Mickey, Amelia & Spiegel
- Other names: Mickey & Amelia, 98 Rock Morning Show
- Genre: Hot talk
- Country of origin: United States
- Language(s): English
- Home station: WIYY
- Starring: Mickey Cucchiella Amelia Ryerse Josh Spiegel
- Produced by: Scott Reardon
- Original release: February 17, 2003 – July 5, 2013

= Mickey and Amelia =

Mickey, Amelia & Spiegel was a local radio show that broadcast out of Baltimore, Maryland, on WIYY, 98Rock (97.9 FM). The morning show ran Monday through Friday from 5:30AM-10AM, starring Mickey Cucchiella, Amelia Ryerse and Josh Spiegel with their producer Scott Reardon. On July 8, 2013 the show was replaced with Justin, Scott, and Spiegel.

==Staff==

- Mickey Cucchiella: Host, comedian
- Amelia Ryerse: Co-Host
- Josh Spiegel: Co-Host, News
- Scott Reardon: Producer (2004–present)
- Greg Hood: Assistant Producer
- Keith Mills: Sports

==Broadcast history==
Baltimore comedian Mickey Cucchiella had been a regular guest on 98Rock's morning show when he signed on to co-host the station's evening show in early 2002. He debuted with co-host Jennifer Wagner in March 2002. Wagner left in late 2002 and Mickey continued to host the show with Producer Don Koenig. In February 2003, Amelia Ryerse became the show's new co-host.

Mickey and Amelia took over the afternoon drive time show in early 2004, a move aimed to put 98Rock in direct competition with Don and Mike (carried on Live 105.7). At that time, Producer Don Koenig was dropped.

The show was moved to the mornings in 2003 and later renamed Mickey, Amelia, and Spiegel as the morning show on October 30, 2006, after Lopez died, and following the departure of Kirk McEwen and Mark Ondayko.

On May 4, 2012, there was an incident wherein Mickey accidentally fried the studio's mixing board by knocking over a coffee cup.

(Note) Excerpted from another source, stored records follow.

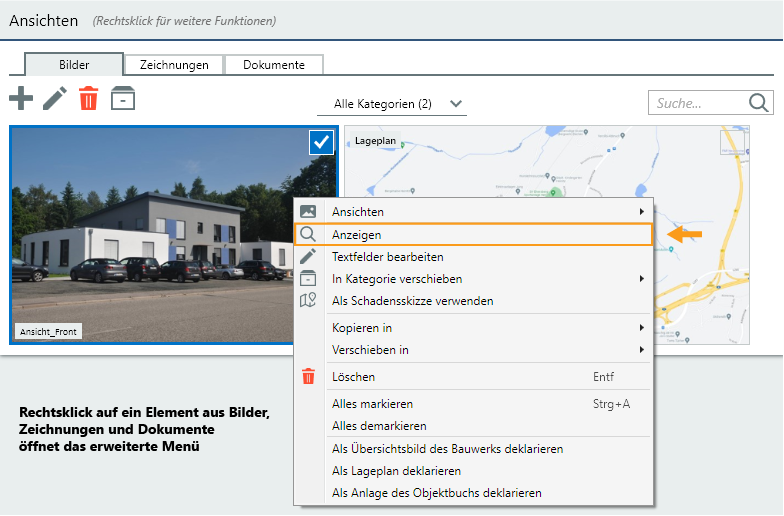Click into the Suche search field

tap(695, 103)
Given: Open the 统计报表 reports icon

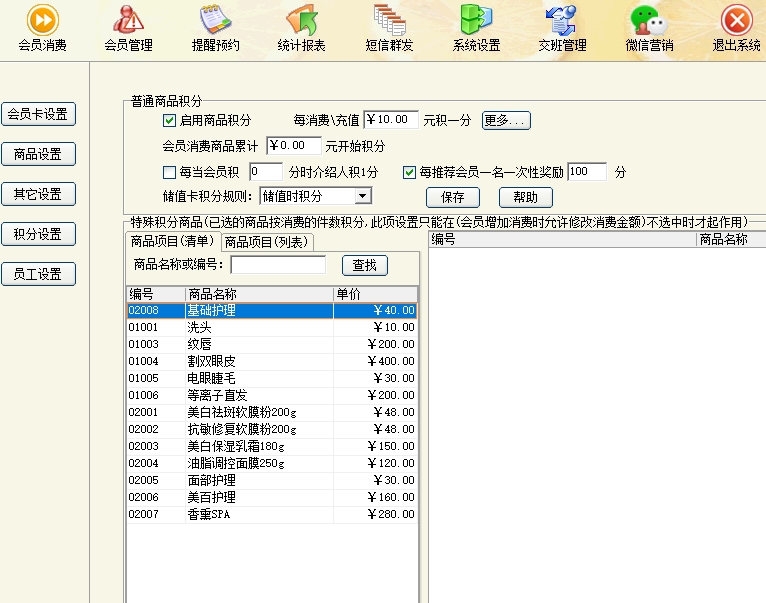Looking at the screenshot, I should [x=301, y=20].
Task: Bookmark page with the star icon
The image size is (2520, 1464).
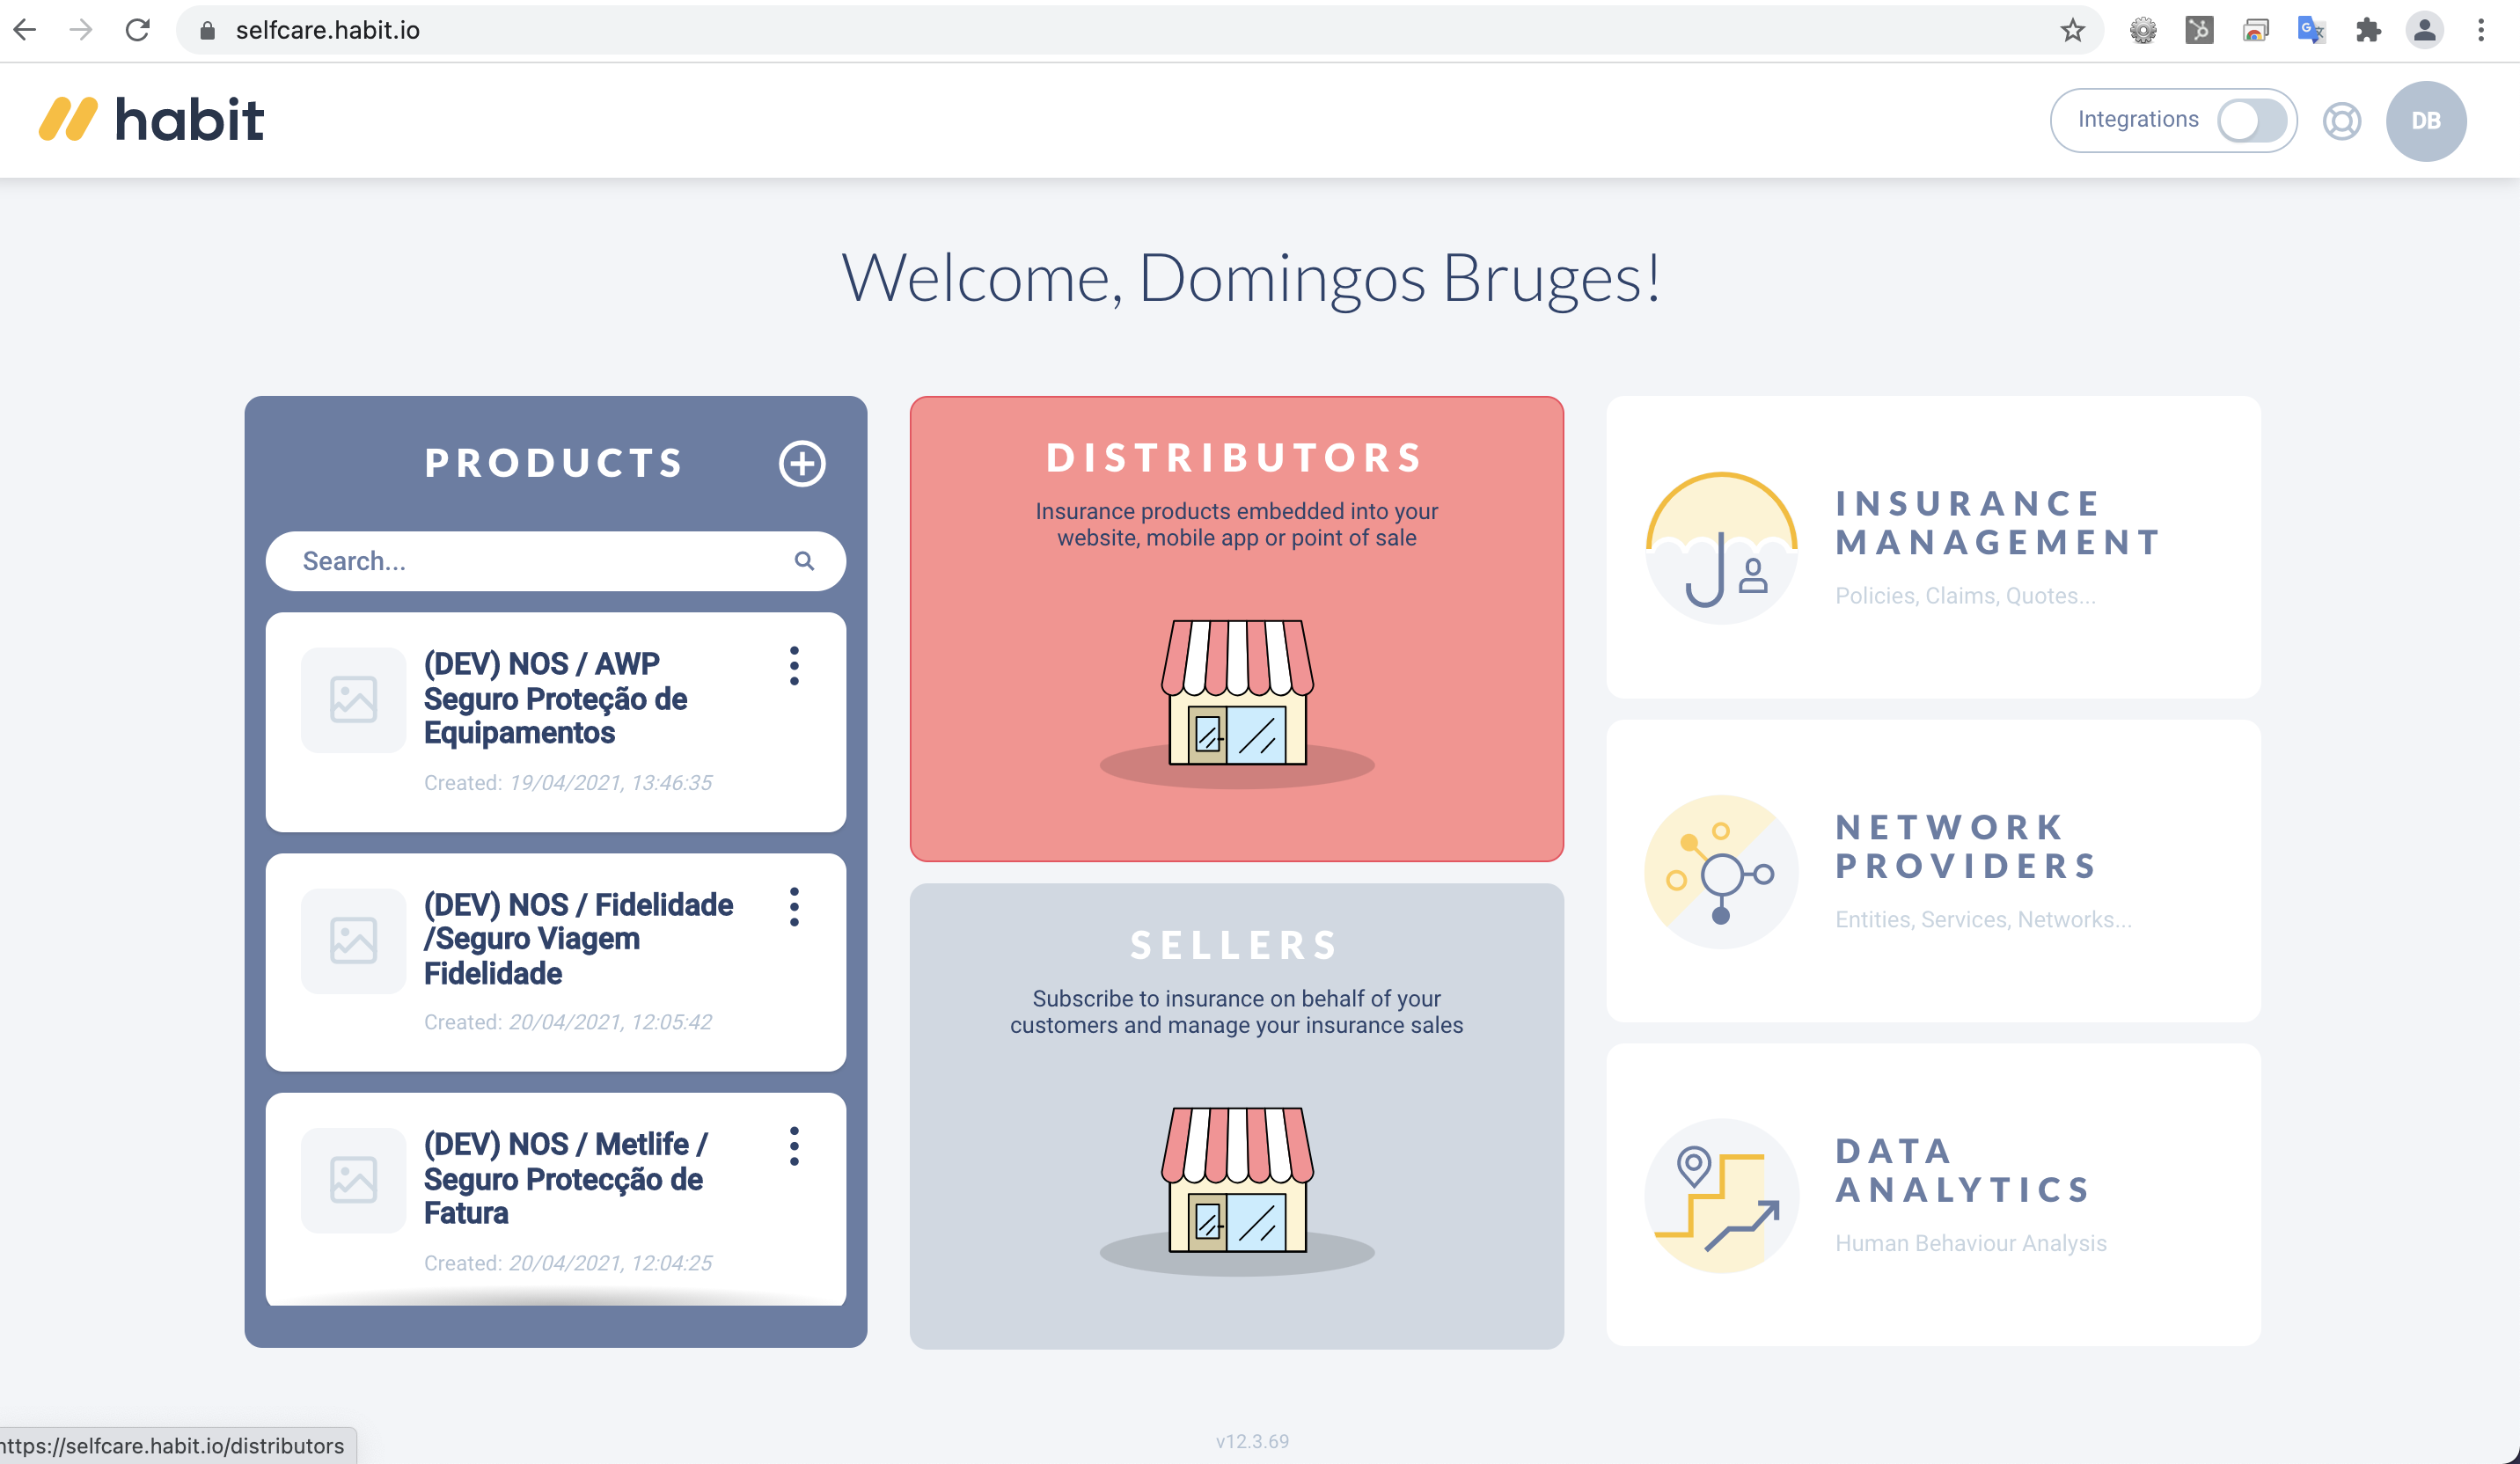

On June 28, 2013, Mickey Cucchiella announced that he was leaving the morning show

July 8, 2013 the new station line-up was revealed. Justin Schlegel joined the morning show team, while Amelia Ryerse moved back to the afternoon drive. Scott Reardon also made a transition from Producer to On-Air Talent, leaving Mike Anderson to back-fill his production position. The new morning show is named after the three on-air personalities - Justin, Scott and Spiegel.